A giant step into history

Michael Finlan takes a look at the story of Ennis down the centuries as the town prepares to embark on a major landmark in its modern history

THE original name for Ennis was Inis Cluain Ramh Fhada, meaning the island of the meadow of the long rowing, apparently a reference to a long stretch of grassland along the banks of the Fergus and the boats that were rowed up the river by friendly or hostile visitors.

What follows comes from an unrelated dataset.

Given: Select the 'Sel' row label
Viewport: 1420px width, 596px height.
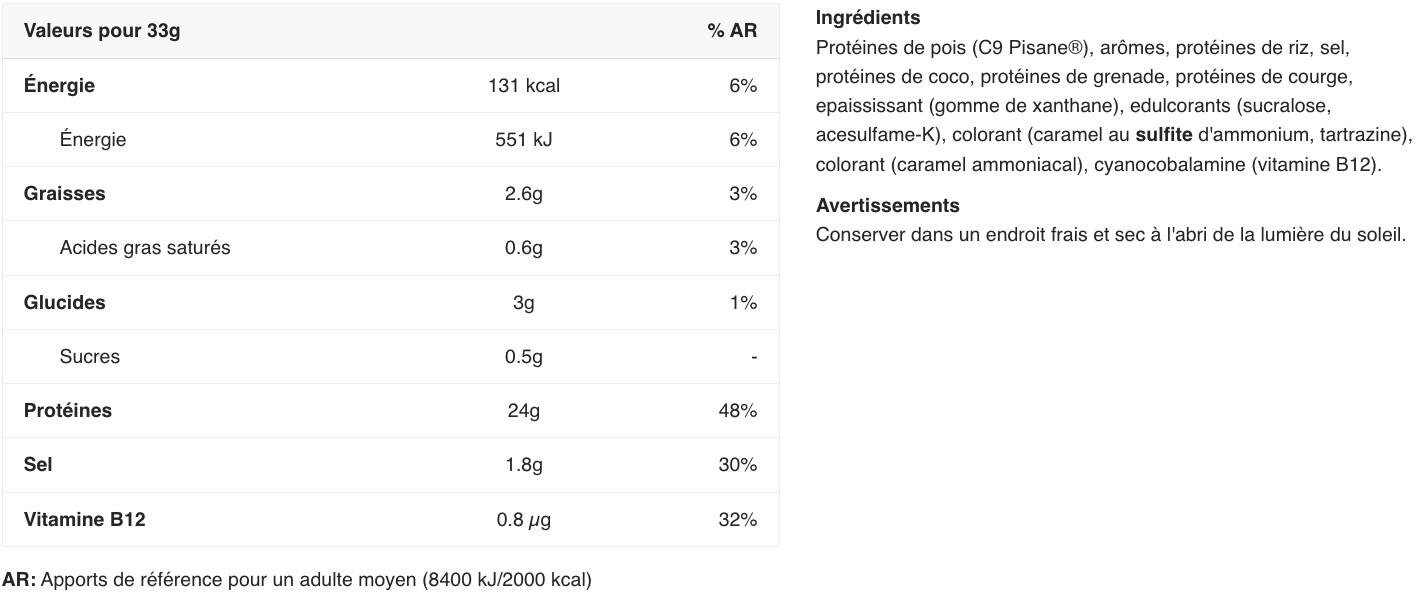Looking at the screenshot, I should pos(38,465).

Ennis had its beginnings in turbulent, often bloodthirsty times that saw some savage internecine strife among the dominant clan of the area, the O’Briens. This powerful family, who included the great Brian Boru, vanquisher of the Norsemen, warred among themselves over the kingdom of Thomond, a vast swathe of Munster which they ruled. The savagery of the family conflict saw brother blinding, maiming and killing brother: one of the O’Briens was torn apart by horses at Bunratty.

The fledgling town of Ennis grew up around Clonroad where the O’Briens established their principal stronghold and it rapidly began to expand after the arrival of the Franciscans around 1240 at the invitation of Donnchadh Cairbreach O’Brien. The abbey, whose splendid ruins still stand, became a noted centre of learning and attracted scholars from afar.

After the Reformation, the Ennis Friary was suppressed and put to many other uses in succeeding years. Early in the 17th century, it was given over to the Church of Ireland for services and was not restored to the Franciscans until 1969. On two occasions in the 14th and 15th century, Ennis was burned down as part of the ongoing wars among the O’Briens, with Norman forces joining one faction of the family in 1306.

The town became the capital of Clare in 1584 and it was made a borough in 1612. After that it developed and prospered rapidly and many English settlers came to live there, encouraged by the wealthy Earl of Thomond. Many of the Protestant settlers were driven out during the 1641 rebellion and did not come back even in Cromwellian times when the Franciscans were subjected to intense persecution.

The 18th century was a relatively peaceful time in Ennis whether that had anything to do with the stern laws enforced in the town. People could be banished from its precincts as being personae non grata which happened to a number of women who were deemed to be lewd and loose. The male macho customs of the time also provided for a ducking stool for the public dousing of common scolds and nagging females.

When John Wesley, the Methodist preacher, visited the town, ho opined that "the God of this world wholly prevailed" there. The towering monument commemorating Daniel O’Connell that dominates Ennis was built in 1867 in O’Connell Square which down the years has become a rallying point for mass political rallies. It was at the foot of the monument that Parnell delivered a famous speech advocating the boycotting of errant landlords and de Valera, when he was on the run, played cat-and-mouse with the authorities by popping up at meetings there.

Parnell was a frequent visitor to the town and it’s believed that it was there that he first met the husband of his future paramour, Kitty O’Shea. The coming of the railway to Ennis in 1859 provided a powerful impetus to its development and brought fame of another kind.

Percy French immortalised the celebrated West Clare Railway with the song the begins: "Are ya right there, Michael, are ya right? Do ya think that we’ll be home before the night?" Parnell turned the sod when the West Clare Railway, running from Ennis to Ennistymon, was initiated in 1885 and the silver spade used in the ceremony can be seen in the Ennis Museum. Eventually, the line was extended to Kilrush and Kilkee, and the trains ran along the tracks until 1961.

THE name of de Valera is also inextricably linked with Ennis and Clare. During the troubles, Eamon de Valera was elected as representative for Clare in a breakthrough development in 1917 and later represented the constituency in Dail Éireann, much of the time as Taoiseach, until he retired to become President in 1959.

Today, his grand-daughter, Sile de Valera, is a Fianna Fail TD for Clare and a Minister of State. Nowadays, Ennis exudes prosperity and confidence, and is one of the most attractive towns in Ireland. Many of its monuments and buildings that were central to its past history still exist, whole or partially, providing resonant links with its origins.

Aviation has played a significant part in its growth, first with the seaplanes coming in at Foynes and then the development of the State’s major airway link to the outside world, Shannon Airport at Rineanna. The airport has generated industrial and tourism growth, and has pointed the way to the future.

Now in its new role as the State’s information age town, Ennis is about to take a giant step into the exciting, limitless and barely known world of the world wide web, crisscrossed by a multitude of cybernetic superhighways that, in some strange way, are expected to make our global village an even more accessible and understandable hamlet.